[python]prevent callbacks from slowing down the main loop
Hi,
I have a rather basic python2 node (it's the interface to the motor controllers)
- a main loop running (theoretically) at 10Hz (using rate.sleep() )
- 2 subscribers for velocities commands (only one is used at a given time, depending of the navigation mode) : the frequency should be about 10Hz on the active one (and 0 on the other one). Both have a queu size of 1
- 1 subscriber for proximity sensors (about 10Hz). Queue_size=1
- 2 publishers (publishing done from the main loop
Most of the time everything runs OK. However, sometimes, the main loop seems to be "stuck" for sometimes more than 1 second in a random place, while the message callbacks seem to be handled fine.
My guess is that sometimes, the main thread isn't executed for about 1 second, while the callback thread is still running.
From my understanding (please correct me if I'm wrong, I'm quite unsure about it), in Python there is only one thread running at a given time (even if multiple CPU cores are available). From what I understood in python (contrary to C++), the message callbacks are handled on a separate (python) thread).
So it seems that the callback thread gets executed but not the main thread.
NB : this even is rather execeptionnal (about once per minute under very heavy CPU load from other nodes, far less under lighter load).
For this specific use case, The main loop is more important than the message callbacks.
Is there a way to make sure the main loop gets executed (dropping messages in the input queues if needed) rather than processing all incomming messages and not executting fat enough the main loop?
A few potential ideas (but I'm not sure if they are and if so how) :
increase the main thread priority (or decrease the message handling thread) : from my understanding it is not possible because python is handling itself it's threads)

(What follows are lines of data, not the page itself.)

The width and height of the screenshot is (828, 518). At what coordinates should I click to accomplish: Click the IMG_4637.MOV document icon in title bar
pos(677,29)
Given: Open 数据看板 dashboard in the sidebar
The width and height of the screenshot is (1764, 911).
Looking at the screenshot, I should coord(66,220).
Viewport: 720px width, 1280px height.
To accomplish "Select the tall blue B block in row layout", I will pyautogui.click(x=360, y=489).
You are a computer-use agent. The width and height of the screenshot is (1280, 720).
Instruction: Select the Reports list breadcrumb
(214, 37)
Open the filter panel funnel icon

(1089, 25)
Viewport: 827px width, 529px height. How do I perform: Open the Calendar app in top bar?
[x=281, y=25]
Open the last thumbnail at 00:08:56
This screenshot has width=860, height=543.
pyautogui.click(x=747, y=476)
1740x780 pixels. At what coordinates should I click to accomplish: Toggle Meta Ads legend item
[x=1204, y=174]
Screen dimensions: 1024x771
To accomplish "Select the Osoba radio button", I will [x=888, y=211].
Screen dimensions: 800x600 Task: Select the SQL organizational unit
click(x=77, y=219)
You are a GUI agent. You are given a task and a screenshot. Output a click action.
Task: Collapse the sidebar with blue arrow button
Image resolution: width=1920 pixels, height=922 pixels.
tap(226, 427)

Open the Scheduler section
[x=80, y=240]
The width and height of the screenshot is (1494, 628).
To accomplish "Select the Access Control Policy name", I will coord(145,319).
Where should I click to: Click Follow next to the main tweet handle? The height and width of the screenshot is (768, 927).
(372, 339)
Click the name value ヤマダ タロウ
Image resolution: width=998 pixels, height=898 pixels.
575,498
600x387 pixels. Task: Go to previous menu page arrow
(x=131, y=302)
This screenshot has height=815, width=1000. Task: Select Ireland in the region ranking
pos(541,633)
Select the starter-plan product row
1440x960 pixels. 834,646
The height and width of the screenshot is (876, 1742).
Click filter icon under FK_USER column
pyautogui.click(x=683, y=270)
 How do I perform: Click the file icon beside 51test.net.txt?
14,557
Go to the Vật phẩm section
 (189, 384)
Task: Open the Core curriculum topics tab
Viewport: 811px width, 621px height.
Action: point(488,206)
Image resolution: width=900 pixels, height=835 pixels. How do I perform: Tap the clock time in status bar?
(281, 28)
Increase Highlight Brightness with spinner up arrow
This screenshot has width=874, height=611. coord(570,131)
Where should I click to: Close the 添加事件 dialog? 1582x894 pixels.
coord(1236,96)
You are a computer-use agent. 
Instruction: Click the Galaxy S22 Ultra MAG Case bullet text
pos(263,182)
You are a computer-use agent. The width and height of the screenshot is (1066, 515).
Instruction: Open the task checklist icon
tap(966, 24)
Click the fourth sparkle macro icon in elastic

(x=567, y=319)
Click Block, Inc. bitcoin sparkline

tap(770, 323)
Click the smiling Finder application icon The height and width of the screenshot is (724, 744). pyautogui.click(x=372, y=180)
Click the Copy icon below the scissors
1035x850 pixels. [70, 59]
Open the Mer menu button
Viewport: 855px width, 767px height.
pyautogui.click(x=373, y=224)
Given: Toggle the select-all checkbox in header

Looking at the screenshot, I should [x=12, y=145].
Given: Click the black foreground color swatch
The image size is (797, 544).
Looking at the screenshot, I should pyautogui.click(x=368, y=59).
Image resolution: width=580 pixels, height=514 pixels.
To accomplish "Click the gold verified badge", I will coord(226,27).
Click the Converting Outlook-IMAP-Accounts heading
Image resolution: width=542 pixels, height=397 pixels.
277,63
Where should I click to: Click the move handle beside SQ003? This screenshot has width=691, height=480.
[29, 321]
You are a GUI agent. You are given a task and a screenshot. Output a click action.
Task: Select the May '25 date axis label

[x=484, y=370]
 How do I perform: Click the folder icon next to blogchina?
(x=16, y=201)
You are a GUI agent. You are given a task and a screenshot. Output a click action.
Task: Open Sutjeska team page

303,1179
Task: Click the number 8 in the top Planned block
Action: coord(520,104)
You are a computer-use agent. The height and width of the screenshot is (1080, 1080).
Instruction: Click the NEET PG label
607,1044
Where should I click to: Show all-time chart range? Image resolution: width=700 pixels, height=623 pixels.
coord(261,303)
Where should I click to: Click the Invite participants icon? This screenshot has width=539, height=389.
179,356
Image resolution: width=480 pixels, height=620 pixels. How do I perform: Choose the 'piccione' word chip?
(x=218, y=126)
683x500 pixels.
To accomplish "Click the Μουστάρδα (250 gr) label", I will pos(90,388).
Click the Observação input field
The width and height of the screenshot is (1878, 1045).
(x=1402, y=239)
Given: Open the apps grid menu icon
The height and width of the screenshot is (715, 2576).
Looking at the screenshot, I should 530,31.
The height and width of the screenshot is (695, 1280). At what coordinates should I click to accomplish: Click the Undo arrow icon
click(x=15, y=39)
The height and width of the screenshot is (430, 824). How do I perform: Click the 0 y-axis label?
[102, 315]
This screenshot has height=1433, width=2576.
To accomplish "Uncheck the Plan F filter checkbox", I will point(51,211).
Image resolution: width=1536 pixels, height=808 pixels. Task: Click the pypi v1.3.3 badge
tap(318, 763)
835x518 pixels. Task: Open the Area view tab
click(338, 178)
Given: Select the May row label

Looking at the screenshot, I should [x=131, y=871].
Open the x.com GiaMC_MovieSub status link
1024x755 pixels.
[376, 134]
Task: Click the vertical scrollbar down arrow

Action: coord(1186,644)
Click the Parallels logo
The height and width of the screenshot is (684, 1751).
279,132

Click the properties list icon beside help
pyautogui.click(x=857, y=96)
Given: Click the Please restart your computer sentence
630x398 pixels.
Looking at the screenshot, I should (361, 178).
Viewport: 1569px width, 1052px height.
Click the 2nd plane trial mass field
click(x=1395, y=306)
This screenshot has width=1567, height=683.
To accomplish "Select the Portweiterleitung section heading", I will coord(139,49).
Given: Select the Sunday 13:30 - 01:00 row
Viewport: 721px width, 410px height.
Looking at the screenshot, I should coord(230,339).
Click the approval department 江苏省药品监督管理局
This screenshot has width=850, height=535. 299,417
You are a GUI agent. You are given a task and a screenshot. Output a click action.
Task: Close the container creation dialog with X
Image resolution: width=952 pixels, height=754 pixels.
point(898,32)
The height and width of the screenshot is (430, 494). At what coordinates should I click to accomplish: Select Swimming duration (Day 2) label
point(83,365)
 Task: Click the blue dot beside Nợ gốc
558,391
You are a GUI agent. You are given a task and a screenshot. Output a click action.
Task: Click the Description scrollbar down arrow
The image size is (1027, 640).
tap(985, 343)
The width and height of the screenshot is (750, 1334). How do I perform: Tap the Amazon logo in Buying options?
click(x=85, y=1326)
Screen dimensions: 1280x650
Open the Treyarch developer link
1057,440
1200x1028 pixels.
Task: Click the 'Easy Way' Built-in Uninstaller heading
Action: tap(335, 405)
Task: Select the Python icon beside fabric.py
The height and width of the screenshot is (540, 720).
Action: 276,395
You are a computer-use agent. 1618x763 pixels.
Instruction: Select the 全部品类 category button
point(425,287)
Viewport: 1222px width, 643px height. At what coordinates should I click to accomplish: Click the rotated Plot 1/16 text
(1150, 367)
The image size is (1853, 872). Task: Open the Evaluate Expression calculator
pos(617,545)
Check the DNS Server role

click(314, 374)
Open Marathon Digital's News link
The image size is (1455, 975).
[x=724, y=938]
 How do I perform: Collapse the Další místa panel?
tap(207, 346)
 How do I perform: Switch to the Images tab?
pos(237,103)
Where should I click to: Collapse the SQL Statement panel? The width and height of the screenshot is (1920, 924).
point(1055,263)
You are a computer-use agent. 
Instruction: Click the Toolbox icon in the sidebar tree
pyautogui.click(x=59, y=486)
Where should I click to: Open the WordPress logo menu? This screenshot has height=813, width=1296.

disable the message processing thread and une something like the C++ spinOnce function
have a way to explicitly aks for the latest data (ie not having any callbacks at all). If no new data arrived, getting "None" or getting the last recieved data are both fine to me
Thanks a lot in advance
Best
Felix
EDIT : as asked by mgruhler, I add my code (it's now the full version). NB : The code was started by a collegue who left the company and that I replaced (maybe based on an example he found on the web), but I did several changes afterwards (but I never modified the mutex part, so I'm not even sure if it is usefull).
#!/usr/bin/env python
import rospy
from math import pi as PI
import threading
import time
from roboclaw import Roboclaw
#import roboclaw_driver as roboclaw
from std_msgs.msg import String
from std_msgs.msg import Float64
from std_msgs.msg import Float32
from std_msgs.msg import Bool
from geometry_msgs.msg import Twist
from borobo.msg import capteur_proximite_msg
r = 0.155
e ...
From what you described, I'd say this shouldn't be an issue. Are you sure it's the callbacks actually "blocking" the main thread? Maybe you could share your script, so that we could have a look...
I can't garantee that the callbakcs are blocking the main thread. But for the 3 times I looked in detail into the logs, each times the ros_loginfo printings of the main tread where blocked for a bit over 1 second (the blocking did occure in different places of the main loop each time, but then always continues iin the same order), while the printings from the callback continues to happen normally at 10Hz.
For the code, I will edit to add a simplified version of the code (if you think the full code is needed, I can ask my boss if he agrees that I publish it)
Just a gut feeling, but I'd first make sure that the mutex you are using is not blocking somewhere, especially in combination with the callbacks. I.e. nowhere in a callback should the mutex be used (and thus, also not in any function called from the callbacks) As you only show one but say you have three, I cannot have a look at that. Next thing to check would be everything that has to do with communication (i.e. maybe it is an issue with the serial communication to your robot, that is causing the delays?)
If you are sure that none of that is the issue, I would have a look again at how the callbacks might influence the main loop...
Thanks, The boss agreed that I publish the complete node, so there it is.
I never touched the part about the mutex, but I have the impression that it is never called from within any callback (I even have the impression that the mutex is useless).
For the serial communication, I will try to look deeper into it.